(DOCUMENT SECTION)

In one of those conversations, early this year, a restaurant manager confided to Dillon that he'd lost three family members to COVID in a matter of weeks.
The mortician extended his condolences, reassuring the man that, contrary to what some people said, the pandemic was very real. Those words proved prescient.
A few weeks later, a funeral home employee tested positive, followed soon after by both of the Dillons.
``Just in case I don't make it out of here, this is what I want you all to do,'' Sonny Dillon told his wife from a hospital bed in March. He died weeks later at 72.
Georgia Dillon, a nurse, had long helped keep financial ledgers for the business. But her husband was the unquestioned consoler-in-chief and she and other family members scrambled to keep the funeral homes, in McComb and Tylertown, running in his absence.
But there was little filling the role that Sonny Dillon occupied beyond the mortuary. In his 20s, he had been one of the first Black candidates elected to local political office. Later, he worked with the daughter of Martin Luther King Jr. to rename a boulevard for the slain civil rights leader. He pushed to get more Black citizens to vote.
Dillon's civic role fit a pattern common in many African American communities, where morticians have long been prominent, said Suzanne E. Smith, a professor at George Mason University who authored a book about the Black funeral business.
The best known include the Ford family of Memphis, Tennessee, funeral home operators who sent a father and son to Congress. In Detroit, funeral director Charles Diggs Sr. was a state legislator before his son won a seat in Washington and helped found the Congressional Black Caucus.

(End DOCUMENT SECTION)
(DATA PROVIDED)

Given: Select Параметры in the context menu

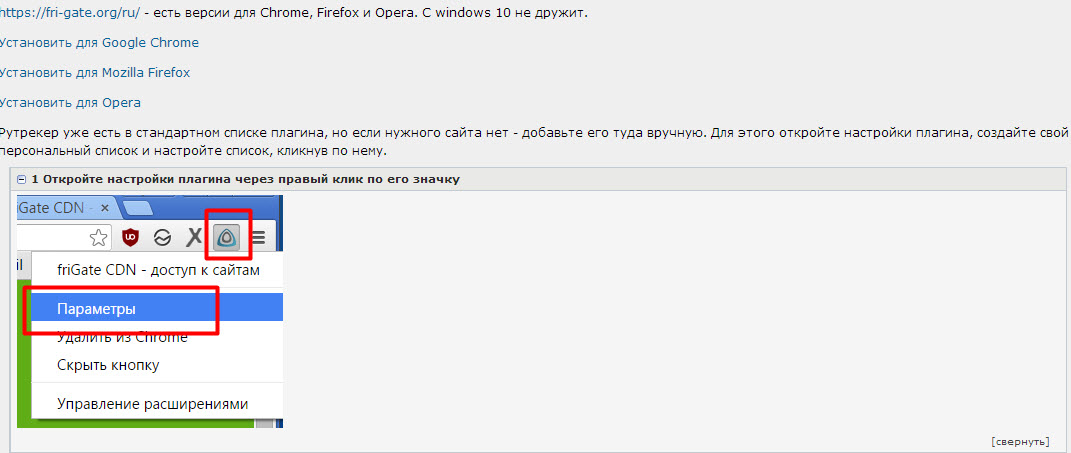Looking at the screenshot, I should [x=157, y=309].
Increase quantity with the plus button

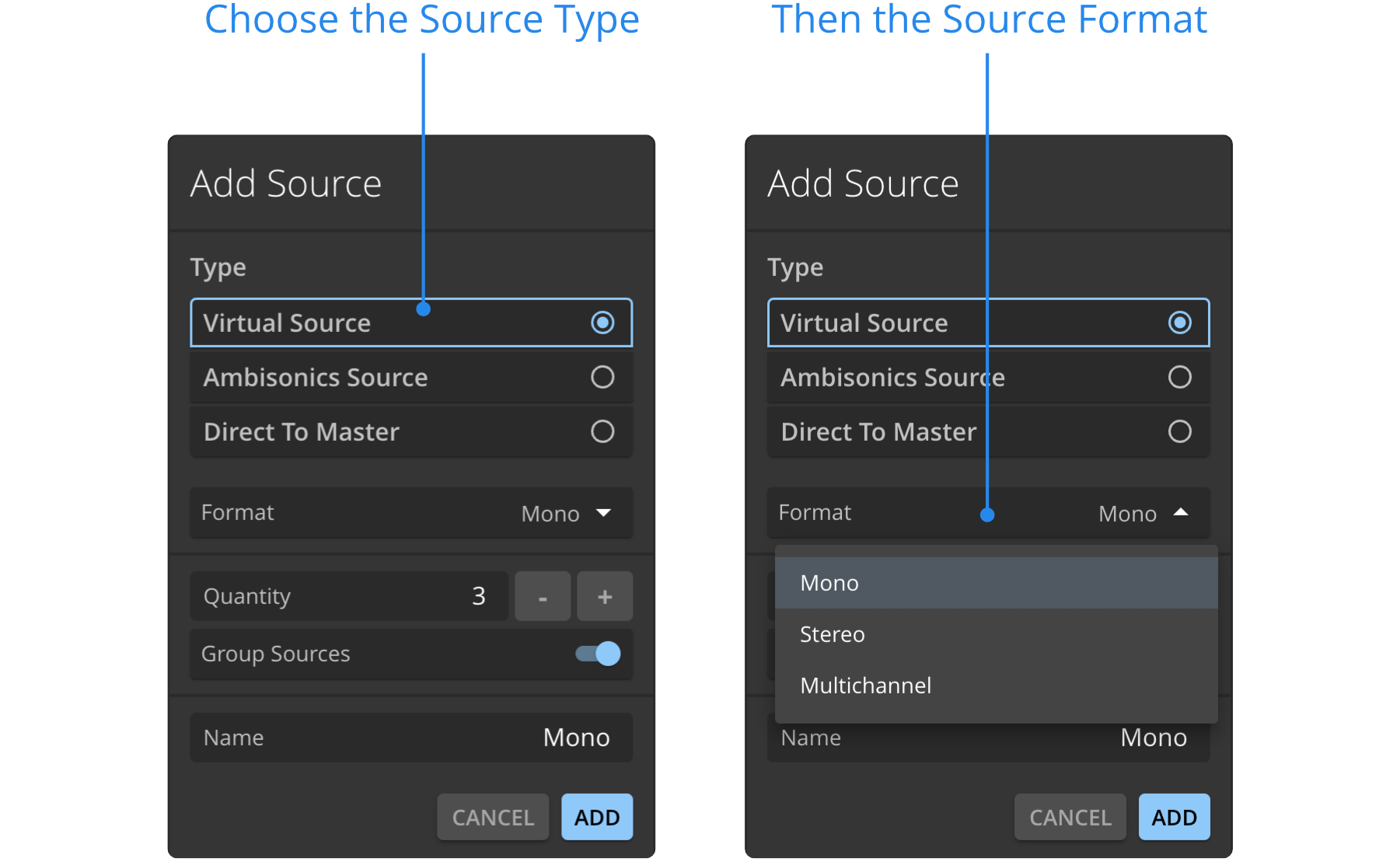tap(605, 597)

(End DATA PROVIDED)

» **ACTIVITY**
Rewrite the part of the Sonny Dillon text that opens with the words "Georgia Dillon, a" and closes with "citizens to vote.", replacing "mortuary" with "funeral home".

» **SOLUTION TO THIS EXERCISE**
Georgia Dillon, a nurse, had long helped keep financial ledgers for the business. But her husband was the unquestioned consoler-in-chief and she and other family members scrambled to keep the funeral homes, in McComb and Tylertown, running in his absence.
But there was little filling the role that Sonny Dillon occupied beyond the funeral home. In his 20s, he had been one of the first Black candidates elected to local political office. Later, he worked with the daughter of Martin Luther King Jr. to rename a boulevard for the slain civil rights leader. He pushed to get more Black citizens to vote.